If you have issues and your sponsor is not willing to provide the time and support that you need to resolve issues or align resources effectively for your project, then the project manager needs to have a conversation with the sponsor to resolve this issue.

The potential resolutions are many and varied, however you need to consider the possibility that the project should be stopped or put on hold until it can be given priority. Better to stop early than muddling through with the likelihood of ultimate failure.

The second major cause of project failure is that we stop too soon. A huge effort goes into delivering the project; we get to go live and provide a small amount of post-go live support. We have a party to celebrate success and then leave looking for our next opportunity. We arrogantly assume that what we have implemented the first time is the total and ultimate solution.

We fail to measure on a consistent basis to ensure we get the benefits we expect and we spend virtually no time working with “the users” to ensure they successfully make the transition to the new process. As a result the change usually doesn’t stick and we do not get the benefits we planned, and we wonder why the project didn’t work.

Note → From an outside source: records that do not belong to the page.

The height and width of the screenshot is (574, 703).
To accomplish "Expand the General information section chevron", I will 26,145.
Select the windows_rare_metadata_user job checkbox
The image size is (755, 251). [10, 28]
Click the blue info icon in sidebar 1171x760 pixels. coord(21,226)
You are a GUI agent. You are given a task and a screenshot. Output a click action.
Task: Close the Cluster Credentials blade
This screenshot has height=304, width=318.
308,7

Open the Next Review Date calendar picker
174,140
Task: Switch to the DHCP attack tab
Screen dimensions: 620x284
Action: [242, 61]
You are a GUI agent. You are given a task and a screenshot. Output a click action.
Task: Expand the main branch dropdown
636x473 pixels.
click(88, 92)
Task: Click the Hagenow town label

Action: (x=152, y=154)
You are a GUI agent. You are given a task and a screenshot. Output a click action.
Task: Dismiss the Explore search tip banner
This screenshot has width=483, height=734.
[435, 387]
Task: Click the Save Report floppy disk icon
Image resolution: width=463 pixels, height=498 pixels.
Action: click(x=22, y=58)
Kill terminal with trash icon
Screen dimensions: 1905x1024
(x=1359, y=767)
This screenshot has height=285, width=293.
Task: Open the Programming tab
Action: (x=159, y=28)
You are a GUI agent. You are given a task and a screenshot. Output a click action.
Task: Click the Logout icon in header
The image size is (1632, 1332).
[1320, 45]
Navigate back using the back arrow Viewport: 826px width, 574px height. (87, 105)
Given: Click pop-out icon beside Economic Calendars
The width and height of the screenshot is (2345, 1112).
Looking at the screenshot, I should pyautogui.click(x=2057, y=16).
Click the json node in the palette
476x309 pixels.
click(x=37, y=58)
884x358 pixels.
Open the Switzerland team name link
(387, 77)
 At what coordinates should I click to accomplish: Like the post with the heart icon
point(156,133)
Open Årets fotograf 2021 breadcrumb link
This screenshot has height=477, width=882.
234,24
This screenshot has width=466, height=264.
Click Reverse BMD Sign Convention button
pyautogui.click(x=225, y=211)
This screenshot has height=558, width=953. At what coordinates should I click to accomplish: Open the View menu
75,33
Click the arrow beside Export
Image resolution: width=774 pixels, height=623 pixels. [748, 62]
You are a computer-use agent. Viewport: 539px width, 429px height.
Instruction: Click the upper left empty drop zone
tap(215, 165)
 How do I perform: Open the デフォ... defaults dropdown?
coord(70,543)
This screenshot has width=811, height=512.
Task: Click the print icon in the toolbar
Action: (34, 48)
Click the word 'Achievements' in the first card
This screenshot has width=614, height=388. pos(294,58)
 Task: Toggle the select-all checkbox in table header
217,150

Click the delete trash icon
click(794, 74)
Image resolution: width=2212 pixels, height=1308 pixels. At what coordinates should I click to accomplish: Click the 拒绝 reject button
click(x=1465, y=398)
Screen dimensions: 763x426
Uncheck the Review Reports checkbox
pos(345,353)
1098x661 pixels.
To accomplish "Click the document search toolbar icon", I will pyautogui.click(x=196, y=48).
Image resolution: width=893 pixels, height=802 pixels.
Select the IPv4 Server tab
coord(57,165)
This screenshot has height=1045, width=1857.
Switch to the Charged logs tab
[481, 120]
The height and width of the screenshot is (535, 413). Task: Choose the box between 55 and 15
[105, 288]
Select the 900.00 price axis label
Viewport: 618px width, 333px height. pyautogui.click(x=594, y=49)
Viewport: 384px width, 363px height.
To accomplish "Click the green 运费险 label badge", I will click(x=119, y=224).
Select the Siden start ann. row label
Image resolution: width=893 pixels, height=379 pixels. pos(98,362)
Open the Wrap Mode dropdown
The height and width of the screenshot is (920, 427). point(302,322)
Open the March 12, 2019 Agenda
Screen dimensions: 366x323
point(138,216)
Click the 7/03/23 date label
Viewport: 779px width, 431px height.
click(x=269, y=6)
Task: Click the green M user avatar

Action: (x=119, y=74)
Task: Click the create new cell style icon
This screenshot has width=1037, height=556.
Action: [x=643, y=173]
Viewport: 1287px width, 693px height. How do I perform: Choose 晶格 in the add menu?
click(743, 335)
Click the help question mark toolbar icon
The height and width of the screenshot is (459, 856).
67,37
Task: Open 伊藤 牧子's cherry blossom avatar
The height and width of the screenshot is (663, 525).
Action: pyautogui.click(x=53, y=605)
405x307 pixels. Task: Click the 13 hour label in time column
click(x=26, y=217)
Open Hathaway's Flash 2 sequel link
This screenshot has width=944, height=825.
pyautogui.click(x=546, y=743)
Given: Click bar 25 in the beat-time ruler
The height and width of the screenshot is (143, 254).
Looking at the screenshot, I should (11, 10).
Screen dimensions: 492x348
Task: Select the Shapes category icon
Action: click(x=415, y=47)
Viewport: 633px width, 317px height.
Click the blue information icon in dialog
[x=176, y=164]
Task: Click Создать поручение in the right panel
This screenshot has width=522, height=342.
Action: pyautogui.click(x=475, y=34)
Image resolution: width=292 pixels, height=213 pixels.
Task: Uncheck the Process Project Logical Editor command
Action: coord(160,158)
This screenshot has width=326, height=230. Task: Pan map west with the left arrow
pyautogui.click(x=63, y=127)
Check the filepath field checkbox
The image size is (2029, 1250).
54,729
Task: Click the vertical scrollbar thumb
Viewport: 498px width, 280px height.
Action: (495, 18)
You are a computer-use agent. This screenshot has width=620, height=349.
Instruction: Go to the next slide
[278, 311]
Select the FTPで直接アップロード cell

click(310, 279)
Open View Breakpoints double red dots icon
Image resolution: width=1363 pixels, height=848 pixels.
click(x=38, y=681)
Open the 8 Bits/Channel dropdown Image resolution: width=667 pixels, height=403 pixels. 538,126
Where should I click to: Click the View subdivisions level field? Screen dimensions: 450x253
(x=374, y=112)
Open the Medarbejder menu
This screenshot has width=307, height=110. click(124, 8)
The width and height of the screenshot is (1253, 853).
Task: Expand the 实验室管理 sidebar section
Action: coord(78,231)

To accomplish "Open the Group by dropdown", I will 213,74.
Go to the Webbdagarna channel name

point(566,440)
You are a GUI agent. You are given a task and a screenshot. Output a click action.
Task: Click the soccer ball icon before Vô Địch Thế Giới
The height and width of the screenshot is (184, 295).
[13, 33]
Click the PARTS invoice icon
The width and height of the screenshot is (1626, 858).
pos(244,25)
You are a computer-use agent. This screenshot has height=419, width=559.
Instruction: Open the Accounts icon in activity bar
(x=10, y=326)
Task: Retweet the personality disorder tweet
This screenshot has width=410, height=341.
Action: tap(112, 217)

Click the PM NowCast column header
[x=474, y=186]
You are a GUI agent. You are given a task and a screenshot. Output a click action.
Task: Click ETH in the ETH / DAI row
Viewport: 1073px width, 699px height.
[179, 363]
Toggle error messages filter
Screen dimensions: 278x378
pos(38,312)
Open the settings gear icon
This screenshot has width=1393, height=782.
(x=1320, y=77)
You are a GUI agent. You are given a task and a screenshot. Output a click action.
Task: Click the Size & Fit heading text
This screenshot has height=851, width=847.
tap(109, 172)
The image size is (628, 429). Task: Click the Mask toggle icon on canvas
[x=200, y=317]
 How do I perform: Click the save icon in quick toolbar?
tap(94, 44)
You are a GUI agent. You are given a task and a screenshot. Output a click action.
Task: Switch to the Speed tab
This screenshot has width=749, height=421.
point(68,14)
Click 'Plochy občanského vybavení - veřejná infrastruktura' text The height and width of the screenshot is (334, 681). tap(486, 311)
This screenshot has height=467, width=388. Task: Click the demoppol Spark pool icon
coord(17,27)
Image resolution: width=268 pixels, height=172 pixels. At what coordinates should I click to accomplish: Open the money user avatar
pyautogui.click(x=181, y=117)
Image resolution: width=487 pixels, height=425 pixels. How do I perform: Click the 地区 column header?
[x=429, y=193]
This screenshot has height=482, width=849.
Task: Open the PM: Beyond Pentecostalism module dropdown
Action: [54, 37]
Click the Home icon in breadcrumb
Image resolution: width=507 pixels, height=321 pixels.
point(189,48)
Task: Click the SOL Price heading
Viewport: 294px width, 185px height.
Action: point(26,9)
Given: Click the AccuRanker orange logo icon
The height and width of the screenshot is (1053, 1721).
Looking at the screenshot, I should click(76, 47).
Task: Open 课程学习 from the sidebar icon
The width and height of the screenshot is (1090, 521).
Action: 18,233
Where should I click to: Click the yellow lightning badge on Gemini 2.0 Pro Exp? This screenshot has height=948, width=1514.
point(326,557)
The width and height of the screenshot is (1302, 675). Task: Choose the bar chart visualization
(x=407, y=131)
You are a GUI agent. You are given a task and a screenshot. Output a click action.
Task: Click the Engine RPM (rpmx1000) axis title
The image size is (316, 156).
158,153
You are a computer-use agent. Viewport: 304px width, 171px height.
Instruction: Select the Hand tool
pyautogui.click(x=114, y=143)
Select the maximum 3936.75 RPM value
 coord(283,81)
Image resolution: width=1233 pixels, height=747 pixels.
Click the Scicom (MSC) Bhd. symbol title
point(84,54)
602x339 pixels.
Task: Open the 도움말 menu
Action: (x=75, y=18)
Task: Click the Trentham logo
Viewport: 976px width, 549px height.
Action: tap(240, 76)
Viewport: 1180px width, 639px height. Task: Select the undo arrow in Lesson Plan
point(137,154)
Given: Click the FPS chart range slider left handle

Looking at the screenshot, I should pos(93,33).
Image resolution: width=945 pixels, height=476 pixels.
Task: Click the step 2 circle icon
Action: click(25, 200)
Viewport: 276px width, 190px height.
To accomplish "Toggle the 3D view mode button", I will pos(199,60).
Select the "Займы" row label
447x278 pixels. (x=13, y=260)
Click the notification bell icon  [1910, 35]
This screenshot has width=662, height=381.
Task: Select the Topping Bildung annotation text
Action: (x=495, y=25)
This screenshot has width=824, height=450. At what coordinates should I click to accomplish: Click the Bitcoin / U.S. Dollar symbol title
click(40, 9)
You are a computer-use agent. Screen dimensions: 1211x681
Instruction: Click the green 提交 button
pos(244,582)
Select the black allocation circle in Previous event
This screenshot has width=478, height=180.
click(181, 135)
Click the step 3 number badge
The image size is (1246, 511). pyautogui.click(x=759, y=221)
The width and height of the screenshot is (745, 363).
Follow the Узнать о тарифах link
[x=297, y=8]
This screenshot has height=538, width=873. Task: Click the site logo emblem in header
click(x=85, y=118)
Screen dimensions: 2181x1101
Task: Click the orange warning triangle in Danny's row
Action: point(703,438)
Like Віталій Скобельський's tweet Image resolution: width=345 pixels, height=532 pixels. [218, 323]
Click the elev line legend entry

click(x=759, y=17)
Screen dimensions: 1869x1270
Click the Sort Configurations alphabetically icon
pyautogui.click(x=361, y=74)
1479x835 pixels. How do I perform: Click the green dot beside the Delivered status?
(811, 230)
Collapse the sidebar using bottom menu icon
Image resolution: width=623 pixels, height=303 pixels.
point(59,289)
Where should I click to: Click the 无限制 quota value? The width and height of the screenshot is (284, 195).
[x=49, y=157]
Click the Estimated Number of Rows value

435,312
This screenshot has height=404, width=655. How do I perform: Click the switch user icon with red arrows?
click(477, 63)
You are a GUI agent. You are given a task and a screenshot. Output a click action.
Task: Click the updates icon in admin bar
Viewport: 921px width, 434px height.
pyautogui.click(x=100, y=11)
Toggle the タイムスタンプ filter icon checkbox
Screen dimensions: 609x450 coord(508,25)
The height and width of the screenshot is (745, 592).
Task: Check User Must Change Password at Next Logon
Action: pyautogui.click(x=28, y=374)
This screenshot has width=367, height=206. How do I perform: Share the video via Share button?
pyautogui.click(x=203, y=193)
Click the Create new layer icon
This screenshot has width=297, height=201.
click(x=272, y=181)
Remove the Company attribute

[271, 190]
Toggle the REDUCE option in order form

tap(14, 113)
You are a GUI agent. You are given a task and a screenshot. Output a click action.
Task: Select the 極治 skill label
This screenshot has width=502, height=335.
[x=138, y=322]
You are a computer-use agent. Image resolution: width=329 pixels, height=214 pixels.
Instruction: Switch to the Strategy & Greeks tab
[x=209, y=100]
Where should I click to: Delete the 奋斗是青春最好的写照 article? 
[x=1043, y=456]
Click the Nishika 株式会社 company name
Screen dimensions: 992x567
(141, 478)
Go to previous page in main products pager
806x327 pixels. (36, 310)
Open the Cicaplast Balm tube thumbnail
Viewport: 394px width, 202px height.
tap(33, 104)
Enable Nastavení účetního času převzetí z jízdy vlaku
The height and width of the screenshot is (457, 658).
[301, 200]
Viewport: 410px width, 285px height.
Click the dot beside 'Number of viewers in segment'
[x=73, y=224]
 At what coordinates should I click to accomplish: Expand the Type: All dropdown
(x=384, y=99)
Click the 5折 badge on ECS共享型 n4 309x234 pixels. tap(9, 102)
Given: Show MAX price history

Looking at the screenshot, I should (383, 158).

To help reinforce the point, I compare a project to raising a child. There are three phases to each process and below is the short G-rated (approved for general viewing) version.

In stage one both are conceived to high expectations and celebrations. Everybody celebrates what will be and see only the benefits to come, and none of the hard work.

In the project world, we call stage two, implementation. In parenthood it is called pregnancy. During implementation, there is a lot of hard work that needs to be done. There are many reasons for that, however one of the main ones is we often expect people to carry on with our day jobs while at the same time supporting the project.

The culmination of stage two is “go live”. Go lives are often momentous events where everyone is under immense pressure and as a result things are said that perhaps shouldn’t be. The result of go live is, however, miraculous. In one a child is born. In the other a new way of business is given birth too and handed over to the expectant parents.

Stage three is where we raise the child to adulthood so they can effectively leave home and independently contribute to the world. In childhood this process takes years, about 18 years if you are lucky, and lots more if you are not! In projects, however, we spend little time “raising the child”. In essence, we abandon the child to look after itself and seem to expect that everything will work out as it was intended.

In more corporate speak, we spend very little time institutionalising change from our projects. Usually it is a few weeks and we expect everything will work out. The reality is that often it doesn’t.

If as a project manager, or an IS department, we want to add value to our organisations, then I believe we need to ensure the change sticks and delivers the benefits.

Metaphorically, all the value is realised from raising the child to adulthood, it is not in the conception and implementation. If we are truly interested in value creation, we need to stick around for and be active in the terrible twos, through puberty and on into adulthood. If we don’t, the chances of everything working out decrease dramatically.